Richard Cayne at Meyer International in Bangkok Thailand notes that Japan’s exports have seen their biggest annual rise for three years.

Exports rose 18.6% to 6.1tn yen ($61bn) in the year to October, largely thanks to more car shipments, its ministry of finance said, this was above analysts’ forecasts of about 16.5%.

A weak yen and an improving global economy has seen oversees demand pick up, but despite this and Prime Minister Shinzo Abe’s looser monetary policies, Japan’s economy remains fragile.

The yen has fallen approximately 14% against its U.S. dollar value in 2013, making Japanese goods cheaper for foreigners to buy. Car exports rose 31.3% year-on-year, while the volume of overall exports to the U.S. and European Union grew 5.3% and 8% respectively.  Richard Cayneadd’s that if this keeps up Japanese equities will continue to rally.

“U.S. private-sector demand remains strong and European economies appear to be bottoming out,” said Takeshi Minami, chief economist at Norinchukin Research Institute in Tokyo, “If advanced economies recover, Japanese exports can rise more,” he added.

Richard Cayne Meyer commentsthat China has attracted 5.77% more foreign direct investment (FDI) in the first 10 months of the year, compared to 2012. Government figures show FDI totalled $97bn over the period.

In October alone, the country attracted $8.4bn, an increase on a year earlier but down from September’s figure.

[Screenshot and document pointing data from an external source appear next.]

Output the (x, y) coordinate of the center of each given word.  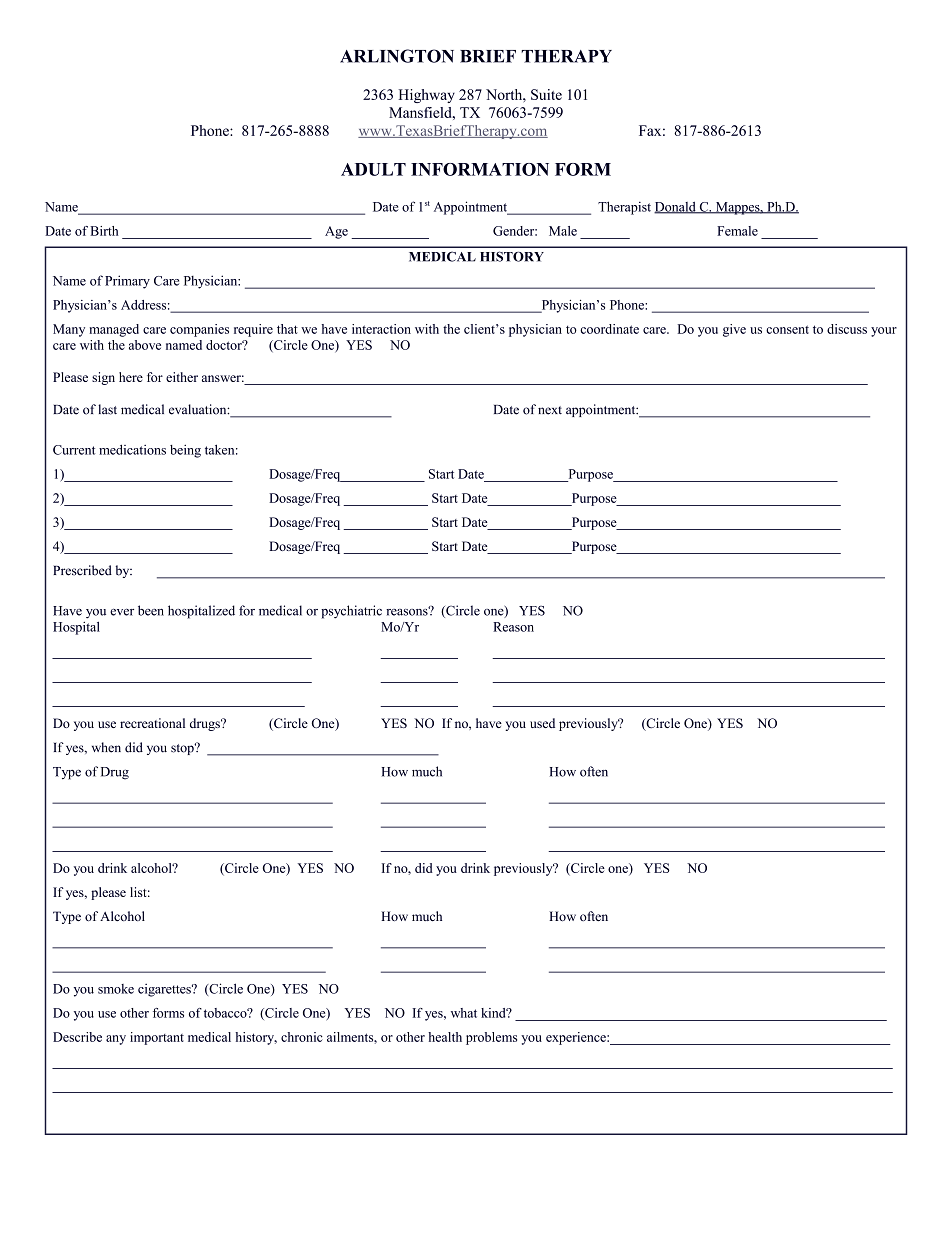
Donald (676, 207)
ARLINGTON (397, 56)
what (464, 1013)
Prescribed (82, 570)
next (550, 410)
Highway (426, 96)
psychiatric (351, 612)
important (157, 1038)
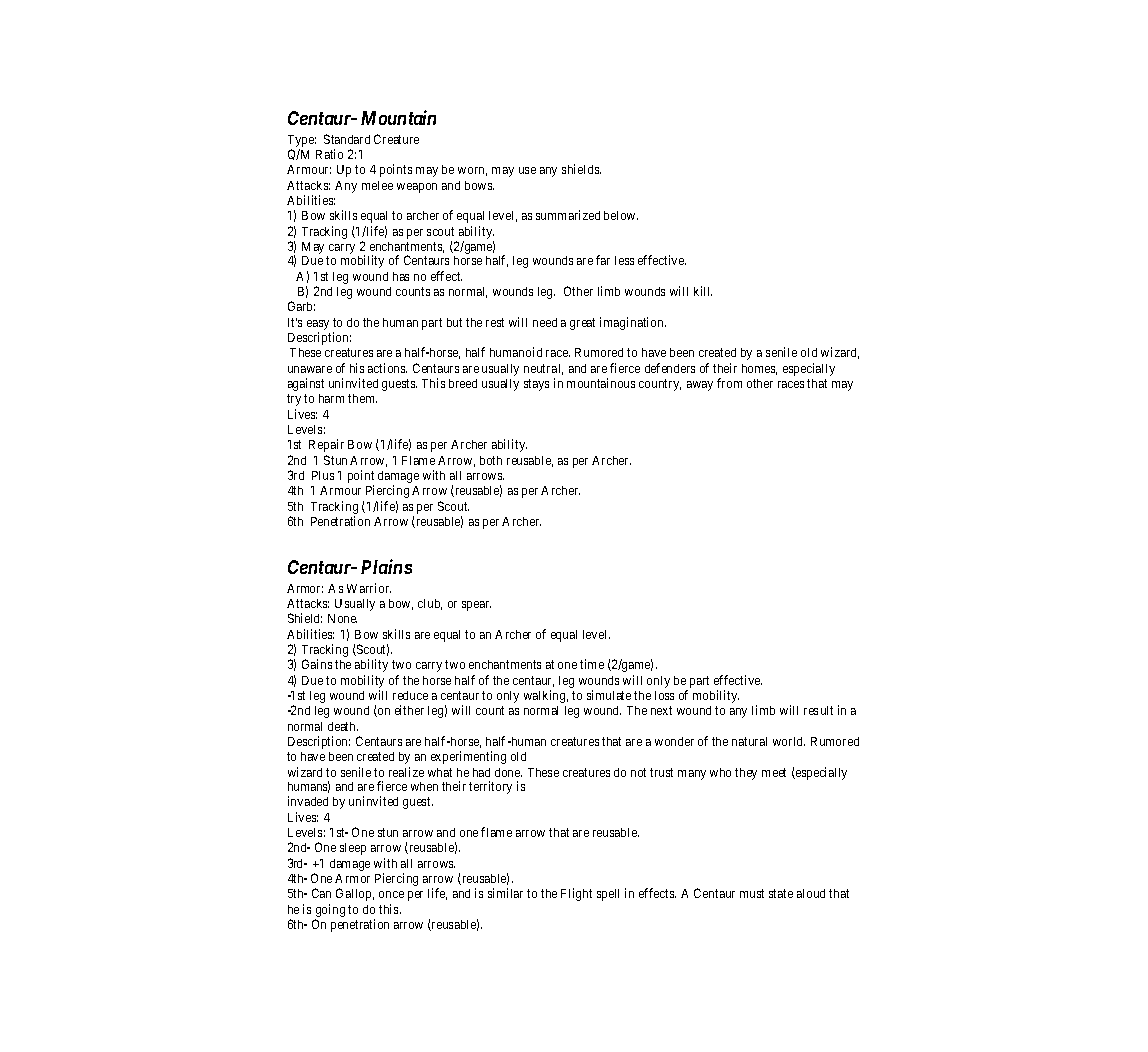  I want to click on once, so click(391, 894).
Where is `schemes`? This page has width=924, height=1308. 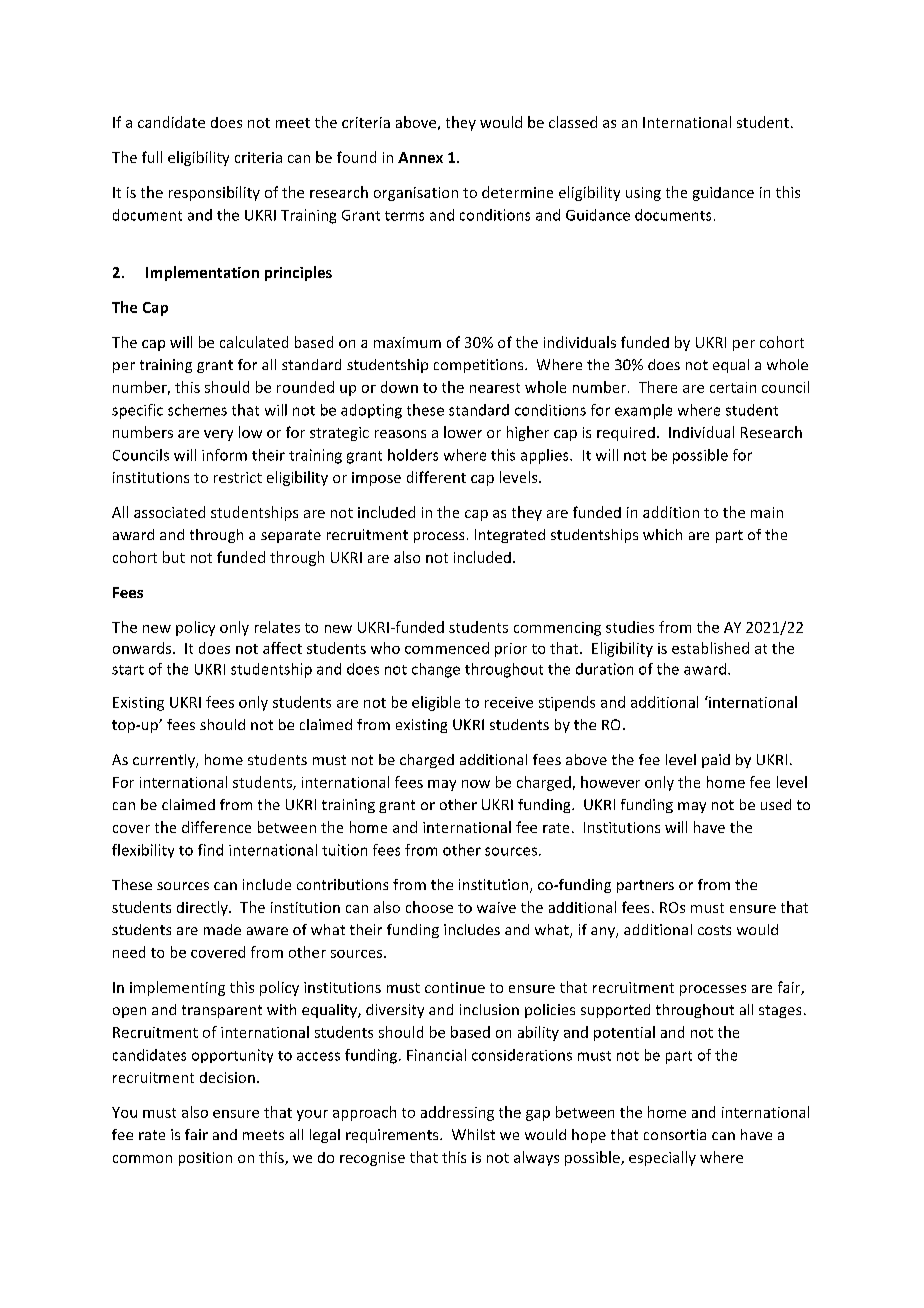
schemes is located at coordinates (197, 410).
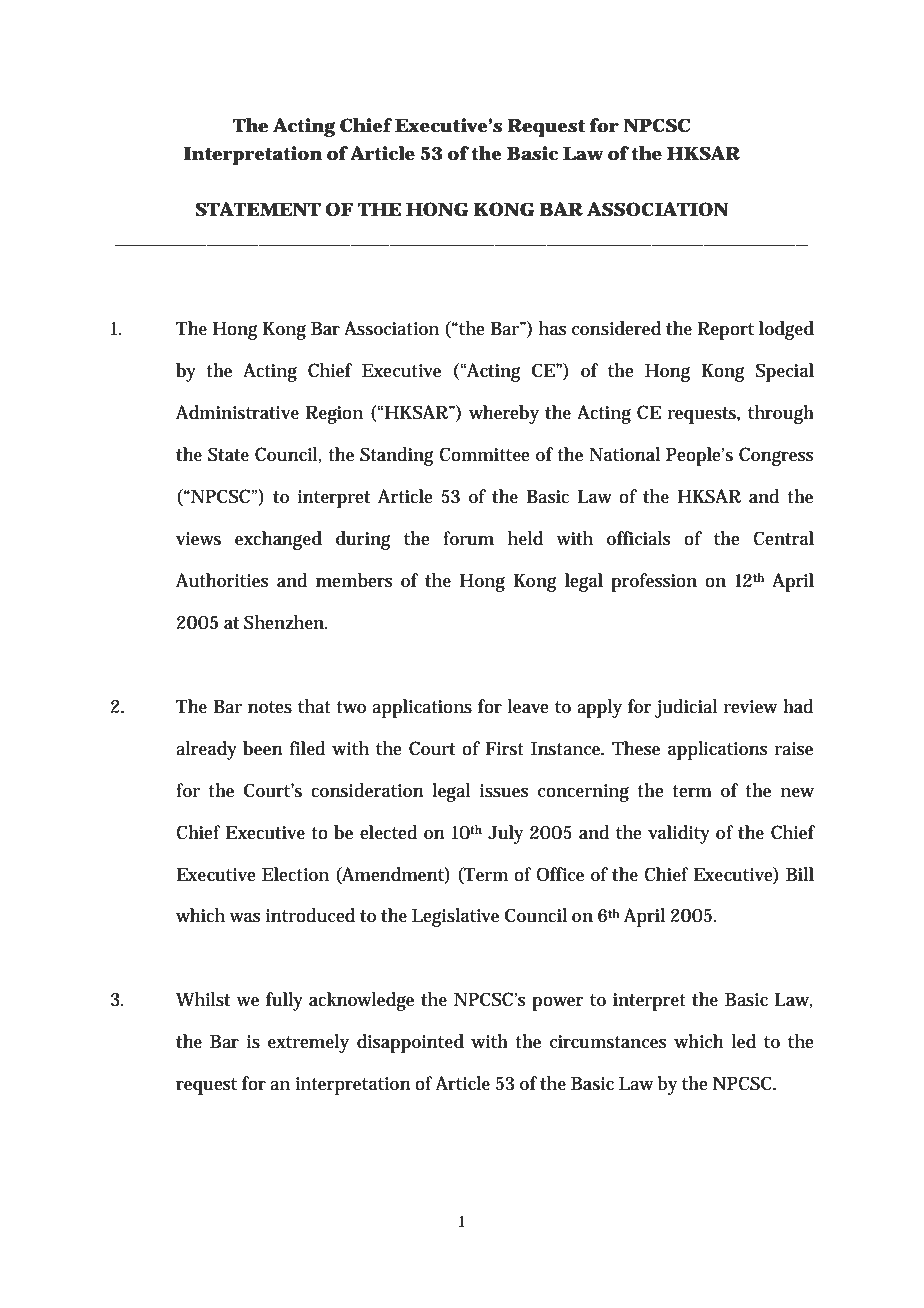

Ministry of Commerce spokesman Shen Danyang said foreign investment policy would remain stable and transparent as China carried out its reform agenda. Richard Cayne see’s much more long term value in Chinese and HK equities for the foreseeable future

U.S. – The leading U.S. equity markets hit fresh record highs on Monday, suggesting a continued equity rally in the run up to the New Year.

The Dow passed the 16,000 mark for the first time ever, while the S&P 500 recorded a fresh high above 1,800.

Year to date, the Dow is up 22% and the S&P is up 26%, showing growing investor confidence following a strong results season and a continuation of QE. Richard Cayne Meyer comments that he doesn’t feel equity markets are overvalued and have much room on the upside.

Janet Yellen, who is soon expected to take over as the head of the U.S. central bank, mounted a defence of quantitative easing in her first address to Congress last week, giving investors hope loose monetary policy will remain in place to support equity markets for some time to come.

Richard Cayne Meyer comments that the Brazilian Ibovespa index declined the most in seven weeks this week, on speculation Latin America’s largest economy will remain stalled, making stock rallies hard to sustain.

The Ibovespa slid 2.3% at Tuesday’s close in Sao Paulo, the biggest decline since Sept. 30 and the worst performance among major global benchmarks. Sixty-nine of 72 stocks on the index fell. The real weakened 0.5% to 2.2759 per dollar.

Brazil’s gross domestic product will expand 2.45% this year and next, according to the median forecast of analysts surveyed by Bloomberg. The economy grew 0.9% last year, the worst performance since the 2009 financial crisis.

Richard Cayne Meyer a native of Montreal, Quebec Canada currently resides in Bangkok Thailand and runs the Meyer Group of Companies.  Prior to which he was residing in Tokyo Japan for over 15 years and is currently CEO of Asia Wealth Group Holdings Ltd a London, UK Stock Exchange listed Financial Holdings Company.